» **Task to complete**
Examine each line of the data. Copy the line if it includes the word "size".

» **Data provided**
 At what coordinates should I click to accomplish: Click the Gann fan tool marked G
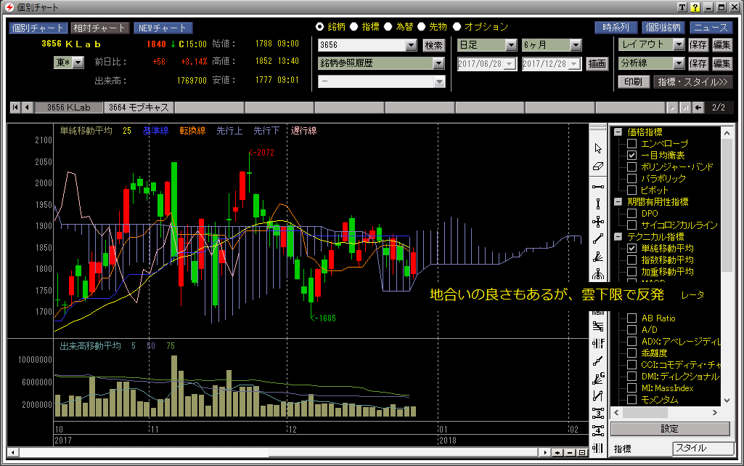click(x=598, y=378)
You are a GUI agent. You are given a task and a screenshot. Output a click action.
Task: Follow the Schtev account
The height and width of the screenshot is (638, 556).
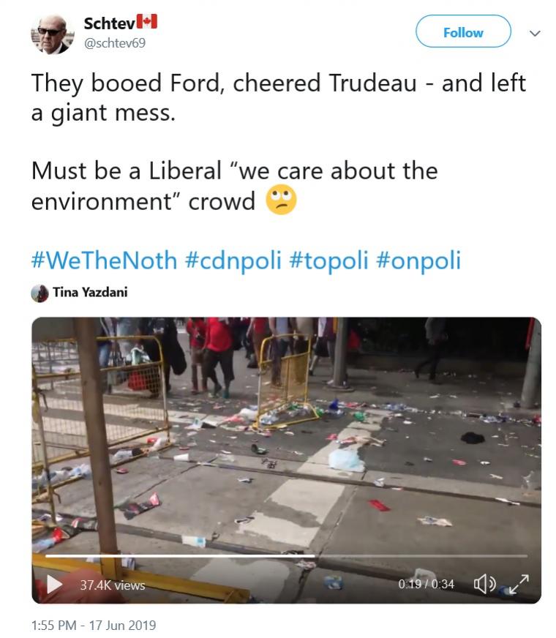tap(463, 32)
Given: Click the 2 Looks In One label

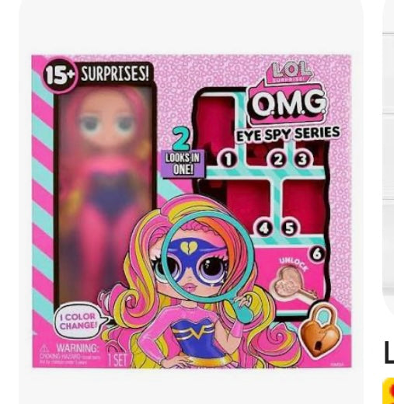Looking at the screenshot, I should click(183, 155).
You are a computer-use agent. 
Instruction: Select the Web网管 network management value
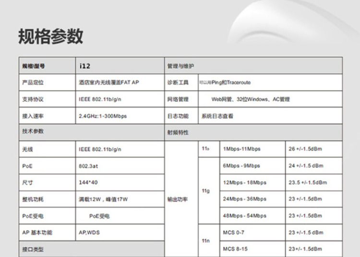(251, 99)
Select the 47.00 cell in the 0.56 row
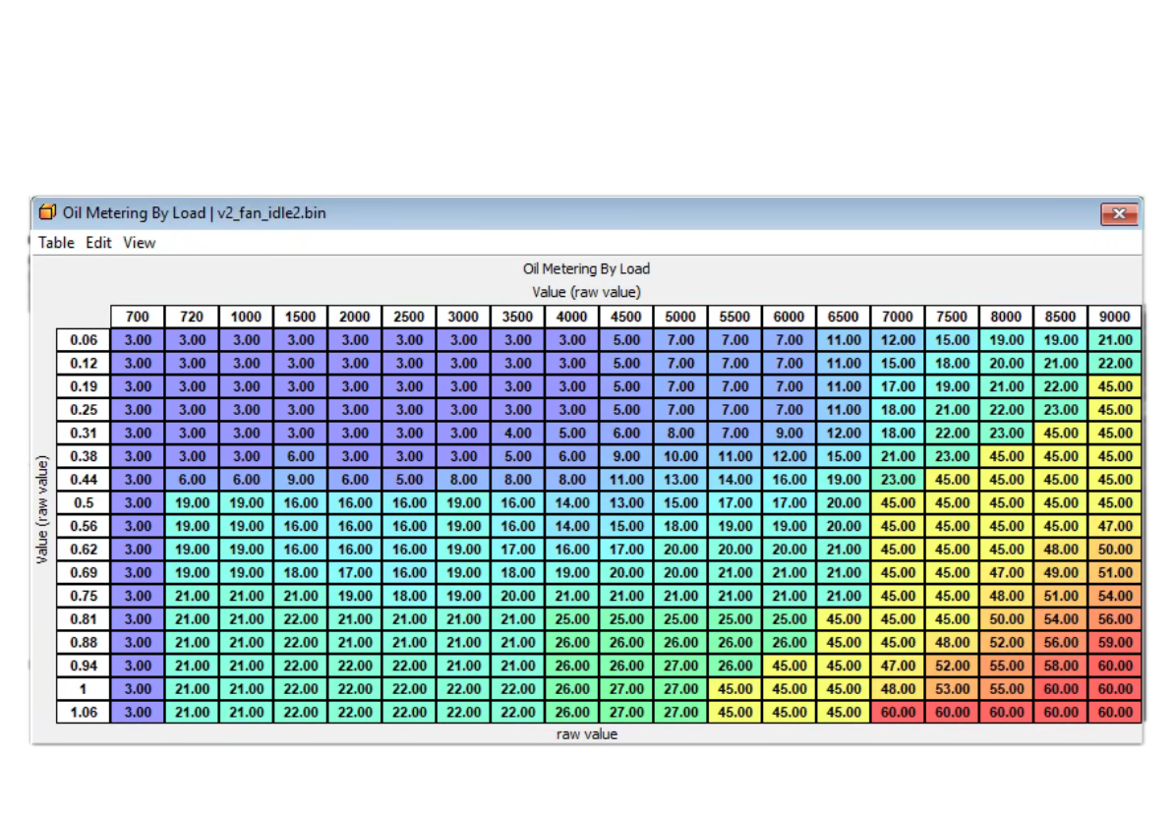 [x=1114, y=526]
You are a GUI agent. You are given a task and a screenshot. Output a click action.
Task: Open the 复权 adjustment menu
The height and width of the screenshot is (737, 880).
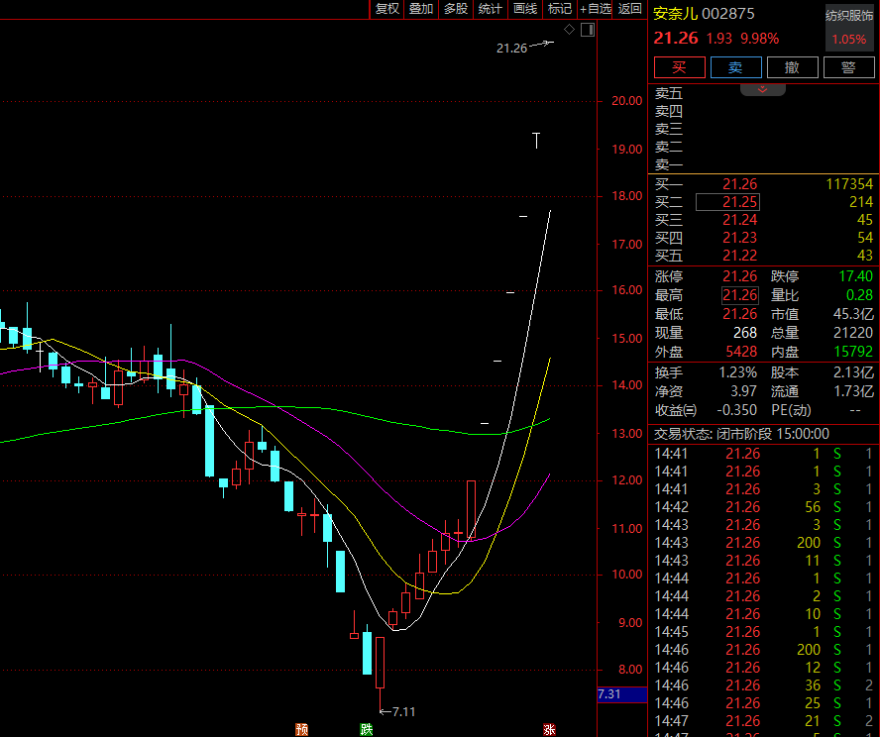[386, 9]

==

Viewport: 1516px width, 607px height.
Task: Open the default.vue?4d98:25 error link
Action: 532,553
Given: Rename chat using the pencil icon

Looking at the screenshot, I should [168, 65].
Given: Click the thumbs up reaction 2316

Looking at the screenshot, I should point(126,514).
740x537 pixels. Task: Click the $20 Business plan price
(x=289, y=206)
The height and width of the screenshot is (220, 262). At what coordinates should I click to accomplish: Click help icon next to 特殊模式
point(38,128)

* * *

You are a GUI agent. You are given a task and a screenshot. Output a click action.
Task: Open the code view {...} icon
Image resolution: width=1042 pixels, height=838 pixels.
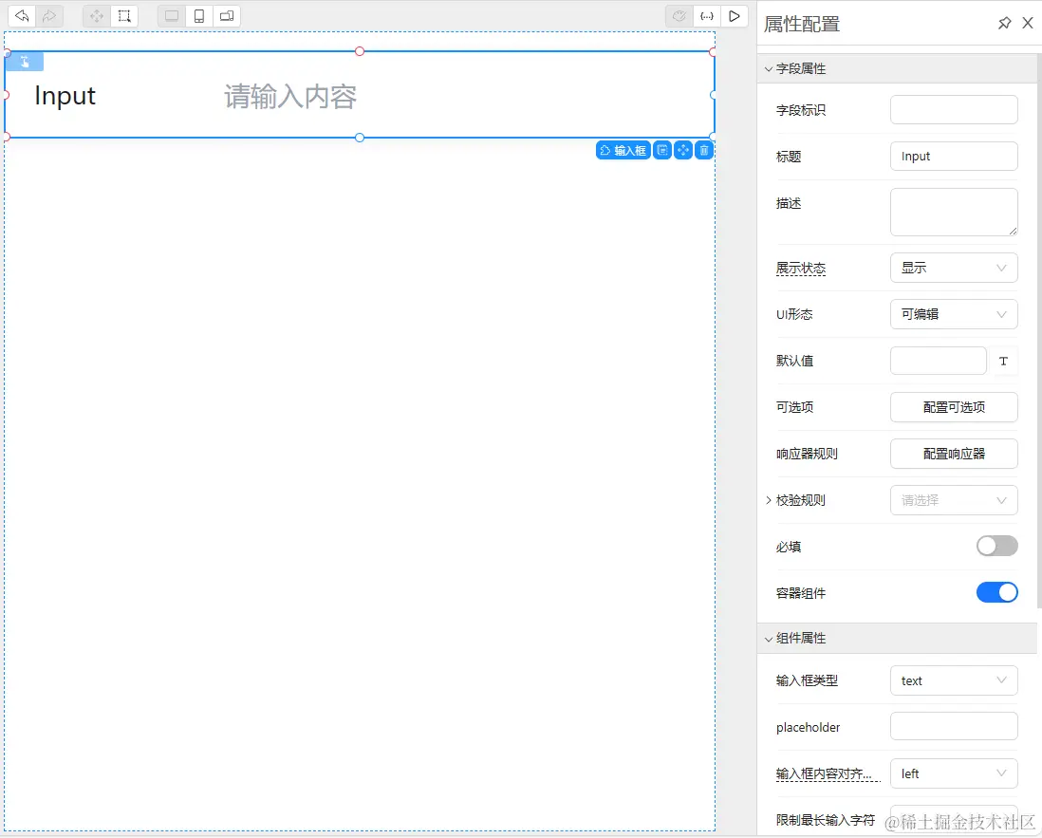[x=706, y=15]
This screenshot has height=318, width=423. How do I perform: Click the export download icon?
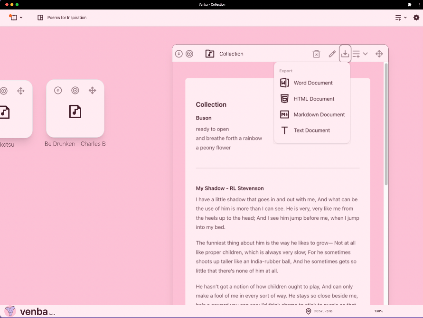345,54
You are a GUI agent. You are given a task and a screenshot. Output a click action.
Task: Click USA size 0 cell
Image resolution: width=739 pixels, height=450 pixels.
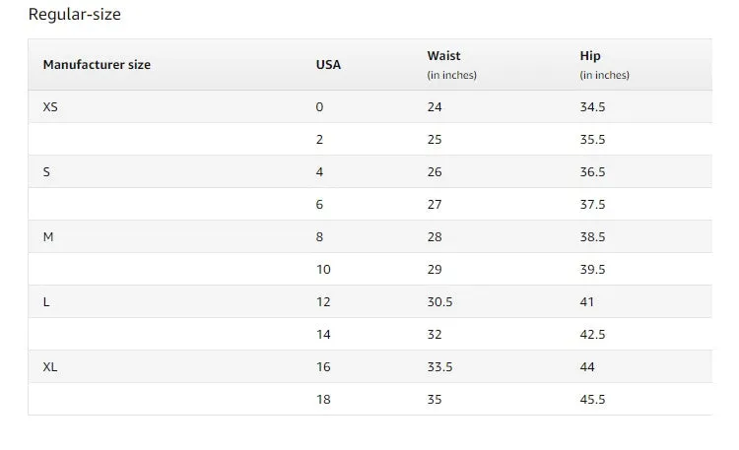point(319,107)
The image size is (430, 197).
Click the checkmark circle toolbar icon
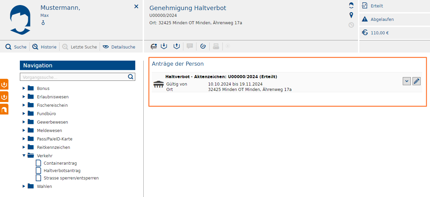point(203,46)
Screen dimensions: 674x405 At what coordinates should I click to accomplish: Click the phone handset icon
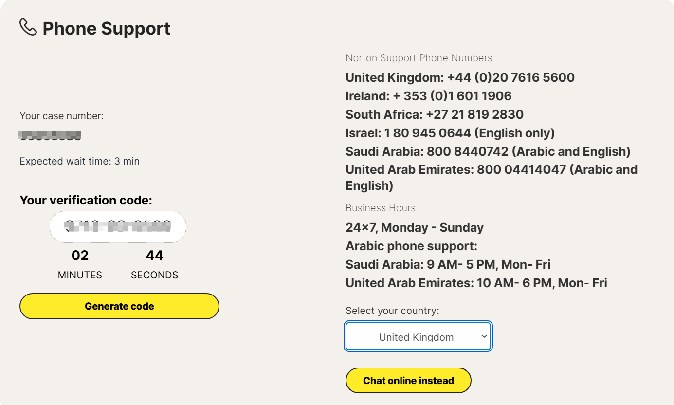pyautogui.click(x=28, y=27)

» **Solution to the exercise**
Task: Click USA size 0 cell
The image size is (430, 197).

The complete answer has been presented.